Sharks popping up all around Florida for summer beach season
There are sharks off Florida's coast. That's not news, but with Memorial Day weekend's traditional summer season kickoff, there are now thousands more people venturing to Florida's beaches, so that means more shark sightings.
That's still no excuse to not heed warnings, which are what lifeguards posted when a hammerhead shark hung around Nokomis Beach near Venice off Florida's Gulf Coast on Tuesday.
The 8- to 12-foot shark kept swimmers out of the water for more than an hour, according to a story on WFTS.
About 100 miles north, another hammerhead shark was the star of a video put on the Pasco County Sheriff's Office Facebook page.
As of May 29, 10-foot, 2-inch Miss May is off the coast of Daytona Beach, 12-foot, 9-inch Caroline is off the Florida Keys, 12-foot, 5-inch Miss Costa is in the Florida Straits between the Keys and Cuba and 5-foot, 1-inch Hudson is in the Gulf of Mexico off the coast of Naples. The group also tracks other species and there are several tracked tiger sharks and bull sharks in Florida's waters as well.
Most years, shark bites happen off Florida's coasts more than anywhere else in the world, with Volusia County leading the way. That's often due to surfers near Ponce Inlet getting bit in the stirred up waters near New Smyrna Beach. In April, a shark bit a teenager from Sanford on the calf while he waded in waist-deep water in New Smyrna Beach, according to a Volusia County Beach Safety spokesman.
Those bites aren't fatal though. According to the International Shark Attack File, for 2018, shark bites were down worldwide, with only 66 incidents recorded, down from 88 in 2017. The average over the last five years is 84 bites. Of the 66 in 2018, 32 happened in U.S. waters. Only one of the 32 was fatal, off the coast of Massachusetts, and the first fatal shark attack in the U.S. since 2015, although 2019 already has its first fatal U.S. shark attack, as a man was just killed off the coast Hawaii.
Florida was home to half of the 32 attacks with 16 overall in 2018. Volusia County once again led with four bites while Brevard had three, Nassau and St. Lucide counties with two, and one bite each in Duval, Monroe, Palm Beach, Pinellas and St. Johns counties.
Historically, the International Shark Attack File notes that since 1882, Florida has had 827 unprovoked shark attacks. Volusia County is No. 1 by far with 303 while Brevard is No. 2 with 147 and Palm Beach County in third with 76.
The file also tracks the most dangerous months with data since 1926. So in the last 92 years, more than 70 attacks a month have been from July-October with 103 of the attacks coming in September.
The file offers the following tips for shark safety:
1. Always swim in a group. Sharks most often attack lone individuals.

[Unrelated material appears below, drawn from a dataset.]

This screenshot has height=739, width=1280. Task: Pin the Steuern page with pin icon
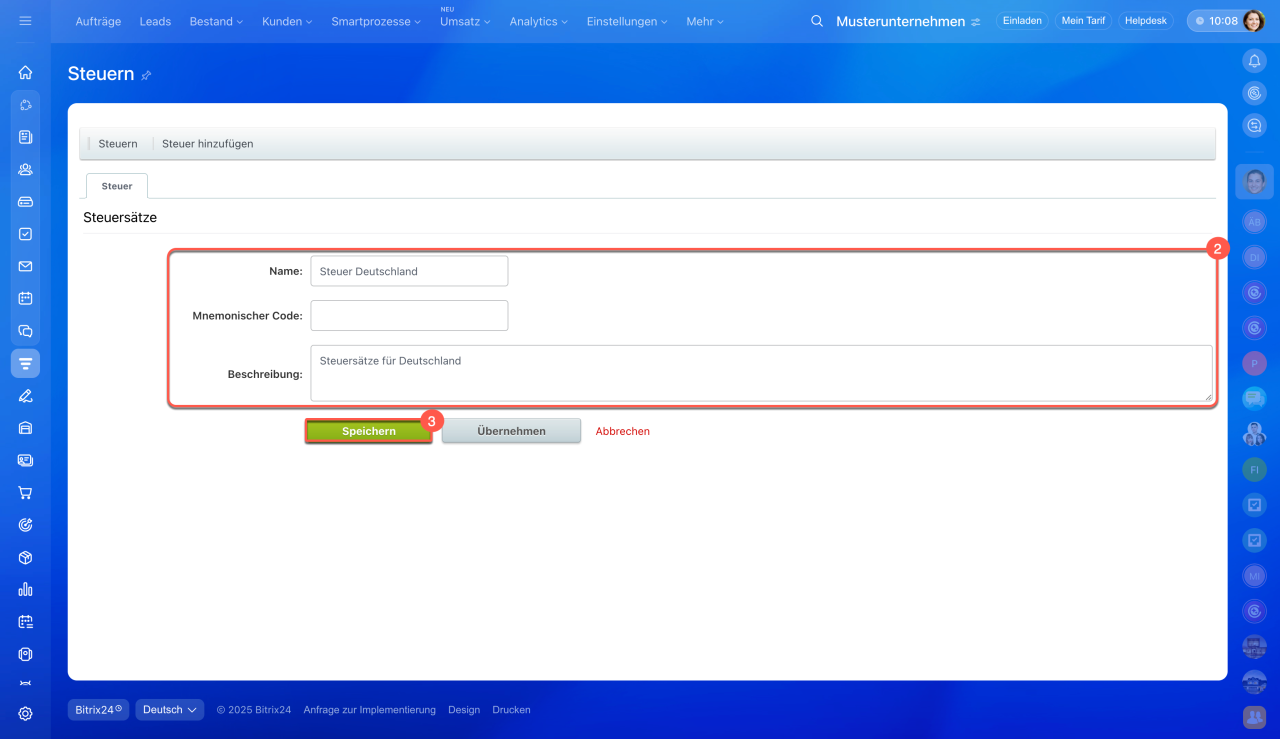click(x=147, y=75)
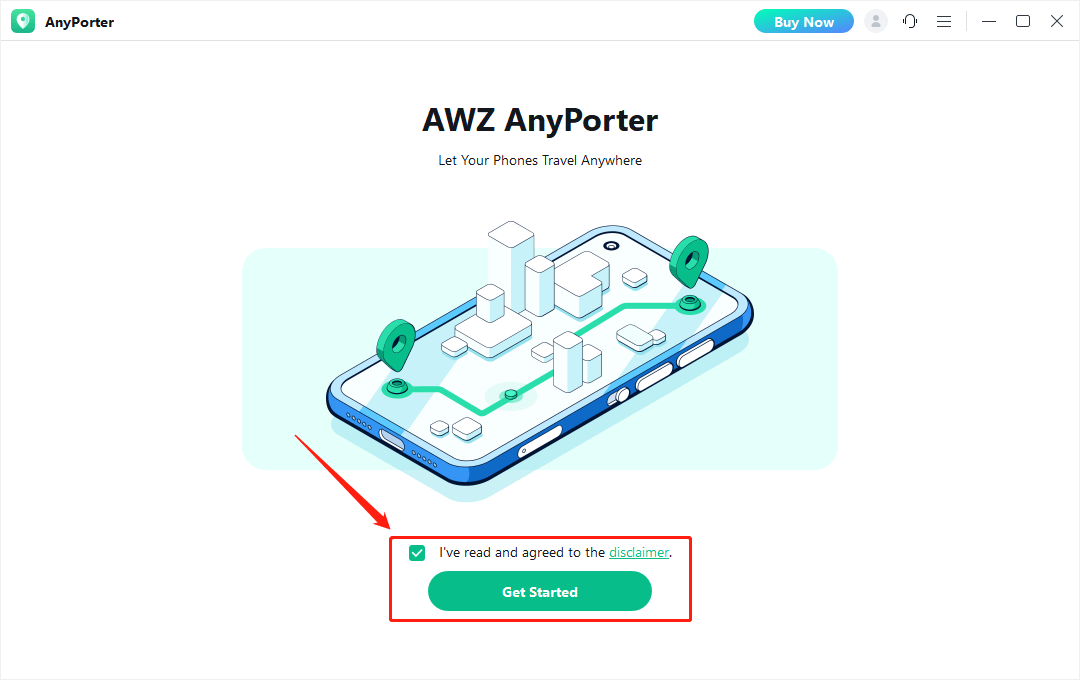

2. Don't wander too far from shore. Doing so isolates you and places you away from assistance.
3. Avoid the water at night, dawn, or dusk. Many sharks are most active at these times and are better able to find you than you are to see them.
4. Don't enter the water if bleeding. Sharks can smell and taste blood, and trace it back to its source.
5. Don't wear shiny jewelry. The reflected light looks like shining fish scales.
6. Don't go into waters containing sewage. Sewage attracts bait fishes, which in turn attract sharks.
7. Avoid waters being fished and those with lots of bait fishes. Diving seabirds are good indicators of such activities.
8. Don't enter the water if sharks are present. Leave immediately if sharks are seen.
9. Avoid an uneven tan and brightly colored clothing. Sharks see contrast particularly well, so use extra caution when waters are cloudy.
10. Don't splash a lot. Also, keep pets out of the water. Erratic movements can attract sharks.
11. Use care near sandbars or steep drop-offs. These are favorite hangouts for sharks.
12. Don't relax just because porpoises are nearby. Sightings of porpoises do not indicate the absence of sharks. Both often eat the same foods.
13. Don't try to touch a shark if you see one.
14. If attacked by a shark, the general rule is "Do whatever it takes to get away." Some people have successfully chosen to be aggressive, others passive. Some yelled underwater, others blew bubbles.